[Items for finding displayed targets]
┌──

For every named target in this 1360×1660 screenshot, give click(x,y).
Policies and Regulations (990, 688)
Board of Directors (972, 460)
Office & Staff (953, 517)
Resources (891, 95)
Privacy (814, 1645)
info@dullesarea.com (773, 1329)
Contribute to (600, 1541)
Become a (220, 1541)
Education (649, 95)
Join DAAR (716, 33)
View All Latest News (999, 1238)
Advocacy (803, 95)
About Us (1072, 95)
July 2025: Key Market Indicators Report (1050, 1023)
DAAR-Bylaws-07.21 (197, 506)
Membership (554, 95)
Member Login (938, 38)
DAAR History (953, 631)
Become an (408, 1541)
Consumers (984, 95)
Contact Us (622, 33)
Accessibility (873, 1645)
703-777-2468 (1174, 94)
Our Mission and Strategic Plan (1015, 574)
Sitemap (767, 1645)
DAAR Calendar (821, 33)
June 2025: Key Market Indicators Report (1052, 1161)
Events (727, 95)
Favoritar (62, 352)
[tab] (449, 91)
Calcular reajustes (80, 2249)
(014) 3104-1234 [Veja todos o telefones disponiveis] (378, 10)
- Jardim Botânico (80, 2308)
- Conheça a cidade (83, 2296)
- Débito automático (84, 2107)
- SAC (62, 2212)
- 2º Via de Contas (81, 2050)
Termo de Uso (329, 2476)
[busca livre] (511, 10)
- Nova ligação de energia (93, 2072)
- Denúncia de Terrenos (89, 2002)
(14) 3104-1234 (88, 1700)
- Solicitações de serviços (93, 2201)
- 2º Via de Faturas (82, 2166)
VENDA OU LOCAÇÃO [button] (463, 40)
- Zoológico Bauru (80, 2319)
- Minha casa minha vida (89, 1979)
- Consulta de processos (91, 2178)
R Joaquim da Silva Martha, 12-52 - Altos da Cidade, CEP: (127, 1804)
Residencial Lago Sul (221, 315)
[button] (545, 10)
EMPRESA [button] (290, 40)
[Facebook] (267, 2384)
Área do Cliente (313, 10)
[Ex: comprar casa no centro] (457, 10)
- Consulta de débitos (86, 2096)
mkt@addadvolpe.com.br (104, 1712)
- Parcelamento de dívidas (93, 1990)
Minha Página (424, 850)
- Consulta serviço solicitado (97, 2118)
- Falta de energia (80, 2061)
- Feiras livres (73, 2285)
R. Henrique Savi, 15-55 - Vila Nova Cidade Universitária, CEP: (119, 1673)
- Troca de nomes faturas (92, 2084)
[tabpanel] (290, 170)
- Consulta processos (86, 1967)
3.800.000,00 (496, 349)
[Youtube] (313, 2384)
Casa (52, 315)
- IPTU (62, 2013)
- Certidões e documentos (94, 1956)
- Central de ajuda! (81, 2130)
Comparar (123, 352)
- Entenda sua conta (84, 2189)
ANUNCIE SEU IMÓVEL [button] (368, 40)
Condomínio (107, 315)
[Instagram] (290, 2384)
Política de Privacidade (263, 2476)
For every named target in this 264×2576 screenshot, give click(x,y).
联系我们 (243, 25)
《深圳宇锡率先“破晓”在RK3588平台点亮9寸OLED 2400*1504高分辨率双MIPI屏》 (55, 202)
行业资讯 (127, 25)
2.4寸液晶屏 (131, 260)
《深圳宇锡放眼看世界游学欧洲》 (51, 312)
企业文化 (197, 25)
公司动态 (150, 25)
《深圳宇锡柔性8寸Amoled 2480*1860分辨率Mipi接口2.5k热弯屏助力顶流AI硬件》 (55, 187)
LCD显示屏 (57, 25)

└──

● **Your instructions**
Lay out the part of the items that opens with the line containing "[tabpanel] (290, 170)" and closes with the last line of the items as a Markdown table. Use the columns Row and Line, number the rows, and leave out blank lines.

● **Answer to this task**
| Row | Line |
|---|---|
| 1 | [tabpanel] (290, 170) |
| 2 | - Consulta processos (86, 1967) |
| 3 | 3.800.000,00 (496, 349) |
| 4 | [Youtube] (313, 2384) |
| 5 | Casa (52, 315) |
| 6 | - IPTU (62, 2013) |
| 7 | - Certidões e documentos (94, 1956) |
| 8 | - Central de ajuda! (81, 2130) |
| 9 | Comparar (123, 352) |
| 10 | - Entenda sua conta (84, 2189) |
| 11 | ANUNCIE SEU IMÓVEL [button] (368, 40) |
| 12 | Condomínio (107, 315) |
| 13 | [Instagram] (290, 2384) |
| 14 | Política de Privacidade (263, 2476) |
| 15 | For every named target in this 264×2576 screenshot, give click(x,y). |
| 16 | 联系我们 (243, 25) |
| 17 | 《深圳宇锡率先“破晓”在RK3588平台点亮9寸OLED 2400*1504高分辨率双MIPI屏》 (55, 202) |
| 18 | 行业资讯 (127, 25) |
| 19 | 2.4寸液晶屏 (131, 260) |
| 20 | 《深圳宇锡放眼看世界游学欧洲》 (51, 312) |
| 21 | 企业文化 (197, 25) |
| 22 | 公司动态 (150, 25) |
| 23 | 《深圳宇锡柔性8寸Amoled 2480*1860分辨率Mipi接口2.5k热弯屏助力顶流AI硬件》 (55, 187) |
| 24 | LCD显示屏 (57, 25) |